The same goes for your other pages that are not indexed: Check them here.
There may also be a case when you don't want one of your pages to be visible through search. You've already excluded it from the sitemap and added it to robots.txt, but it's still there. You should then add it in this section.
Crawl
Crawl Errors
Some crawl errors are critical, others are not. From time to time, there may appear very strange URLs that you don't really have on your website. That can be some old data (deleted content still stored in the cache) and Google may keep it for months until it finally removes it.
But errors can reflect real problems on your website. You shouldn't have real pages with a 403-404 response. If there are any, just fix the issue swiftly. Sometimes, it helps if you improve your indexing.
Finally, when suddenly you are starting to have lots of 404 pages that don't really exist, and there's no problem with your website, that may be, again, your competitors buying spam links to your website. If that's the case, delete those by marking errors as fixed and adding the resources that provide those links to your disavow file.
Crawl Stats
See how often Google bot visits your site.
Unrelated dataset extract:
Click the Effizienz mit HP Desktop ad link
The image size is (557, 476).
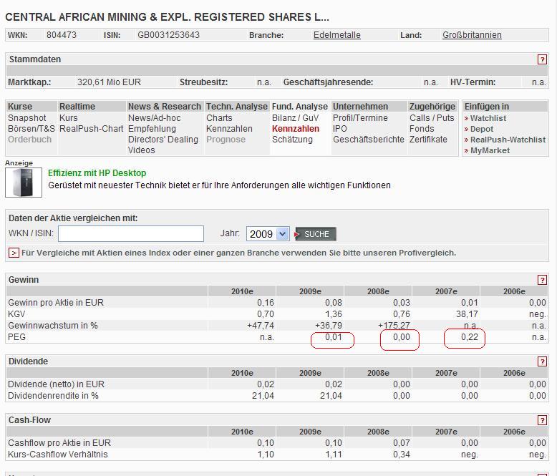coord(97,173)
It's also useful to look at the "time spent downloading the page" report—the highest and the average times. Try not to have more than three seconds—and the less, the better.
Fetch as Google
Here you may see how Google renders your pages. Ideally, that should not be different from how your visitors actually see the pages.
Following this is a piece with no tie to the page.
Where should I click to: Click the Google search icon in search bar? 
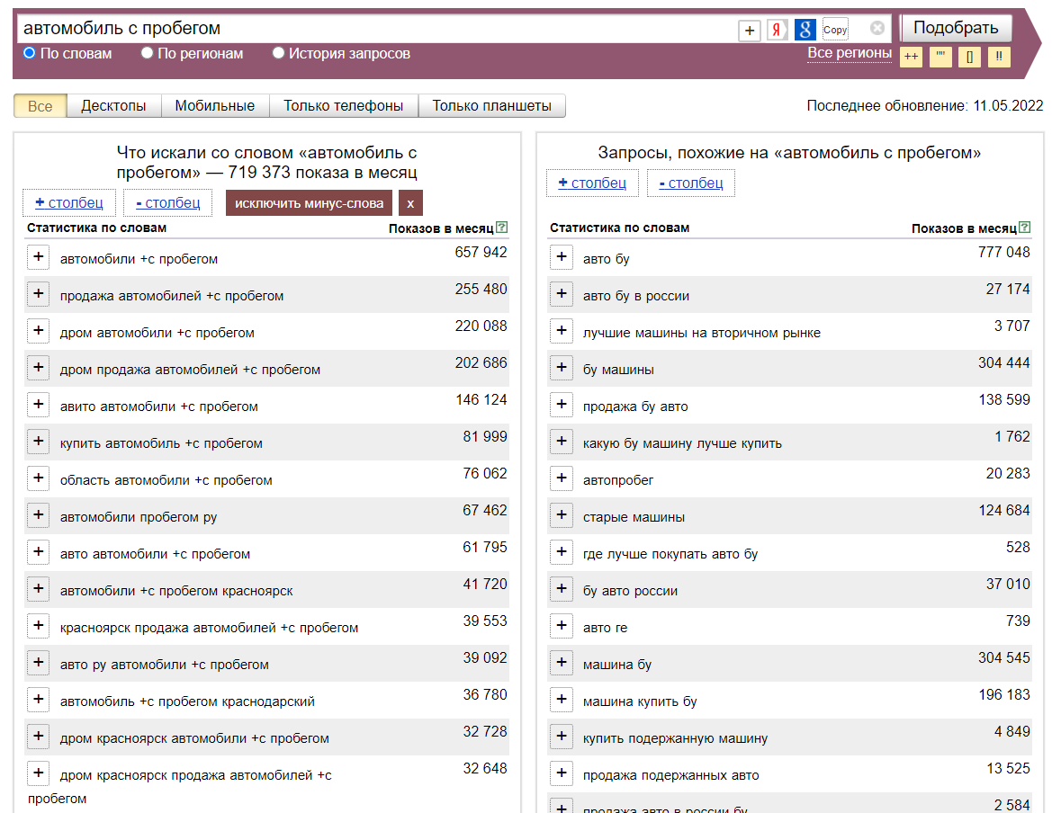(x=805, y=30)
If you have a page that is not indexed or is new and you want Google to get to know about it ASAP, submit it here. Unfortunately, you cannot force Google to index it instantly, but you should try.
Robots.txt Tester
You should see 0 Errors and 0 Warnings, and your actual robots.txt contents, of course. If you have a new website, submit your robots file here and test it.
Sitemaps
Submit your sitemap here. It may take several hours before it gets processed, however. There have to be no errors and no warnings. If there are any, fix them ASAP.
You should also test your sitemap the first time you submit it. If you had some indexing problems, then fixed the issues; you may also resubmit your sitemap.
Security Issues
These are very important. A site with security issues may be kicked out from search in seconds, and it takes a crazy amount of effort and time to restore the rank positions. It's better to prevent such issues.
Other Resources
There's a Help Center along with lots of resources provided by Google to help you manage your Search Console properly; there's also a Google+ group and forum where you can ask questions if you still don't understand something.